• _DATA PROVIDED_
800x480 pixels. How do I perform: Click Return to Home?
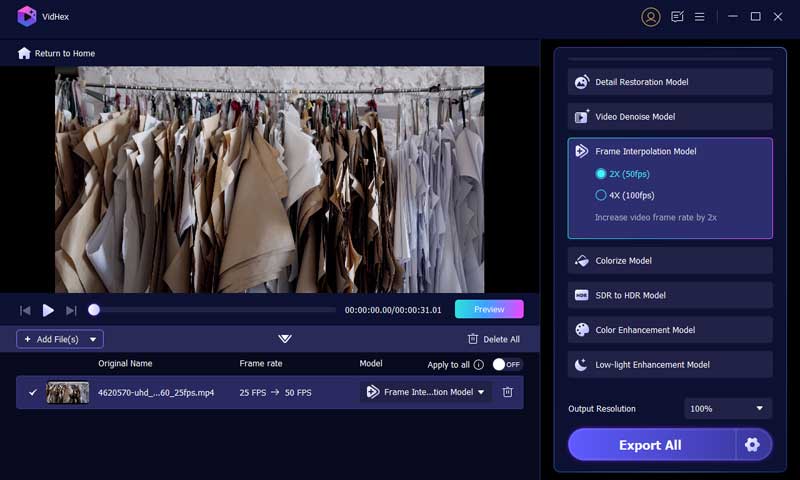coord(56,53)
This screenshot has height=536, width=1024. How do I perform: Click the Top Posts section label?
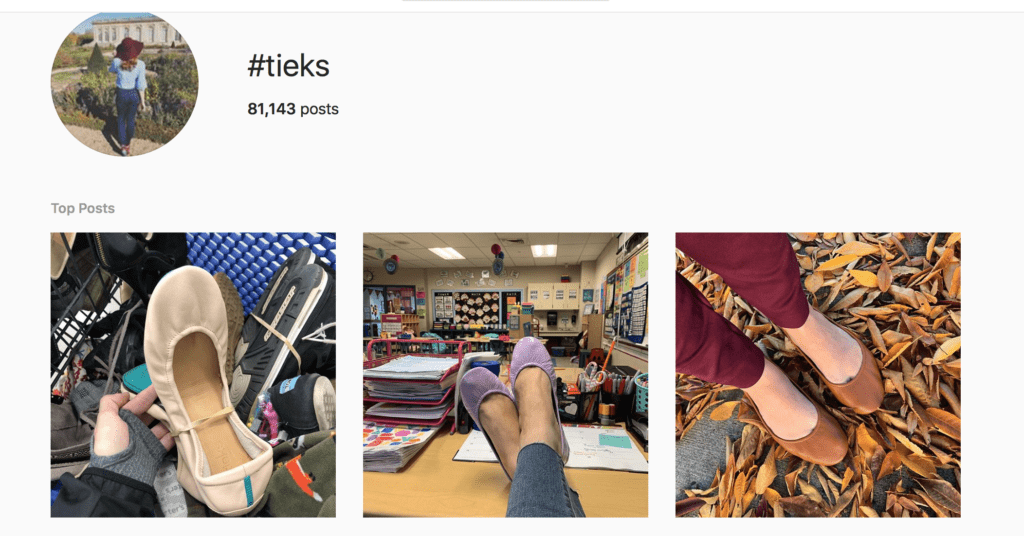click(x=83, y=208)
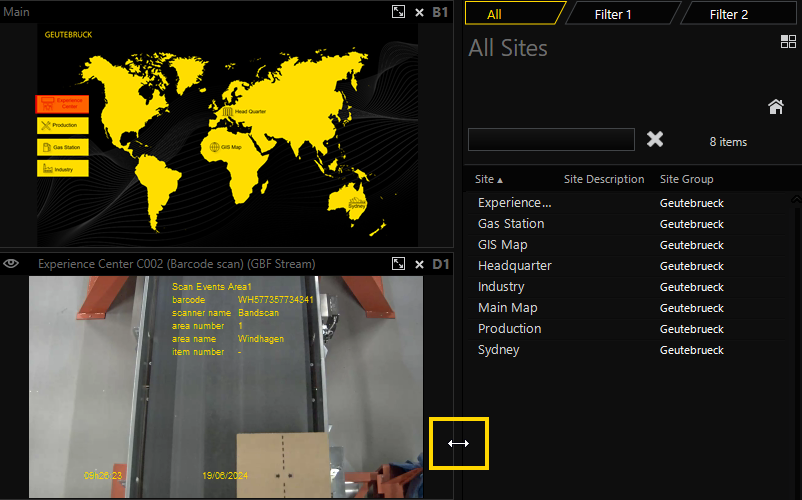The width and height of the screenshot is (802, 500).
Task: Click the Head Quarter building icon
Action: coord(228,111)
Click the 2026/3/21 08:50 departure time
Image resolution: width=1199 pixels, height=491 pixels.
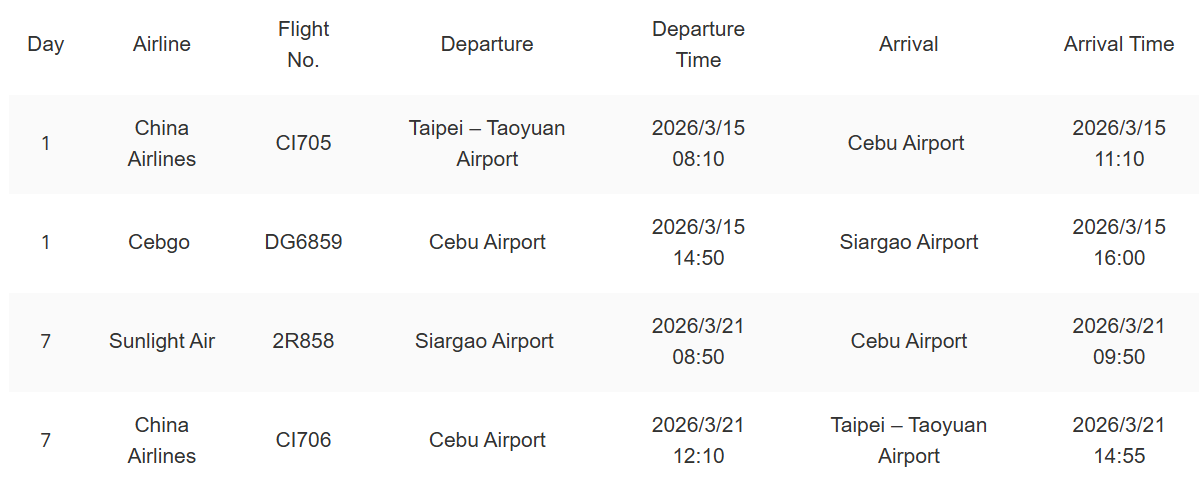[x=698, y=341]
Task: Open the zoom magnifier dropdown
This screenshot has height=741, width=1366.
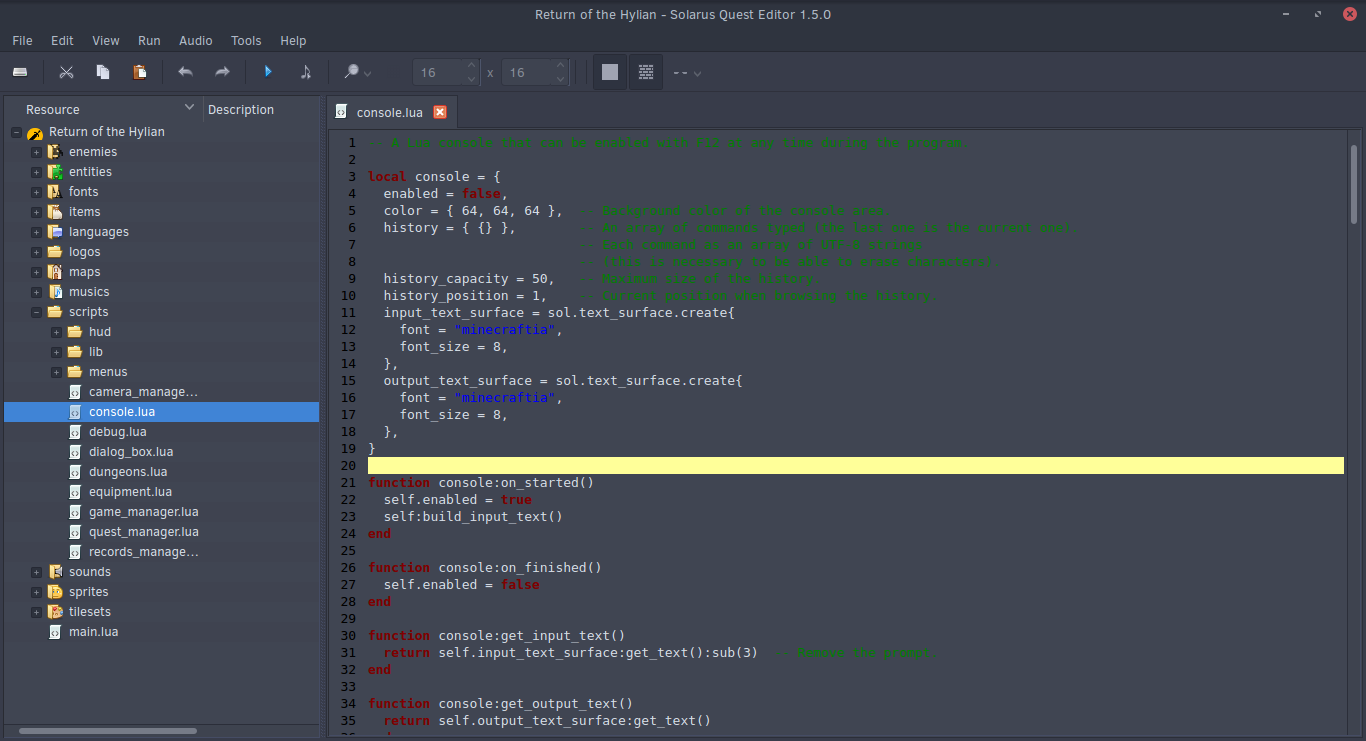Action: (x=357, y=72)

• _AIM OF THE TASK_
Repeat each line of the records exactly. Do not include the pictures.

• _EXERCISE RESPONSE_
800x480 pixels. How do I perform: Click Return to Home?
coord(56,53)
This screenshot has height=536, width=1024. How do I perform: Click the Top Posts section label?
click(x=83, y=208)
The width and height of the screenshot is (802, 500).
Task: Click the Head Quarter building icon
Action: coord(228,111)
Click the 2026/3/21 08:50 departure time
Image resolution: width=1199 pixels, height=491 pixels.
[x=698, y=341]
Task: Open the zoom magnifier dropdown
This screenshot has height=741, width=1366.
Action: (x=357, y=72)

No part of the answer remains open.